(Collection entries)
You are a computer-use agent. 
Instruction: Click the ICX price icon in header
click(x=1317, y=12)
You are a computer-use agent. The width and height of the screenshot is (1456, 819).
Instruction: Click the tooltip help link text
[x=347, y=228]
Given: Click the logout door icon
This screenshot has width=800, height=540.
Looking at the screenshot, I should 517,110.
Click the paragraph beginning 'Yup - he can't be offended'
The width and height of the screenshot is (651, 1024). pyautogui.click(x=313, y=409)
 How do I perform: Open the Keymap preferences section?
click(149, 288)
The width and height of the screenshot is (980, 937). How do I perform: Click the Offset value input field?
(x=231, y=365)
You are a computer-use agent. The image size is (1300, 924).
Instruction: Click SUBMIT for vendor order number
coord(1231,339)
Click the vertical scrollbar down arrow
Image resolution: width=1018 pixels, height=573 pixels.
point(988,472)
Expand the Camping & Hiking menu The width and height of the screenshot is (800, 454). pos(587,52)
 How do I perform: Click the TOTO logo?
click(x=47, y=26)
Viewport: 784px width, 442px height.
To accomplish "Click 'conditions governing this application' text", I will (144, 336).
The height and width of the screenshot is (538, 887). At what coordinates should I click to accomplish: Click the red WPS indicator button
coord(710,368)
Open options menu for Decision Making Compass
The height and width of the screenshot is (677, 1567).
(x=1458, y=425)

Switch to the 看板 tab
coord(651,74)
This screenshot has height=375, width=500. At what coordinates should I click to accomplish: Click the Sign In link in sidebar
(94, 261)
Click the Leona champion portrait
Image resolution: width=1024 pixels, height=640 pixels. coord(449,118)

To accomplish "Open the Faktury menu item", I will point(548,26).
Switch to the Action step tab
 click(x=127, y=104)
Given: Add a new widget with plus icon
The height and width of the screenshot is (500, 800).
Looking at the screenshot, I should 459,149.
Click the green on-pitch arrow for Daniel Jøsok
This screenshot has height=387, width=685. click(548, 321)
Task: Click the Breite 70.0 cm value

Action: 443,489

Work required: Give again, word for word, every line from the one holding "Switch to the Action step tab" to the end of the data.

Solution to this problem:
Switch to the Action step tab
 click(x=127, y=104)
Given: Add a new widget with plus icon
The height and width of the screenshot is (500, 800).
Looking at the screenshot, I should 459,149.
Click the green on-pitch arrow for Daniel Jøsok
This screenshot has height=387, width=685. click(548, 321)
Task: Click the Breite 70.0 cm value

Action: 443,489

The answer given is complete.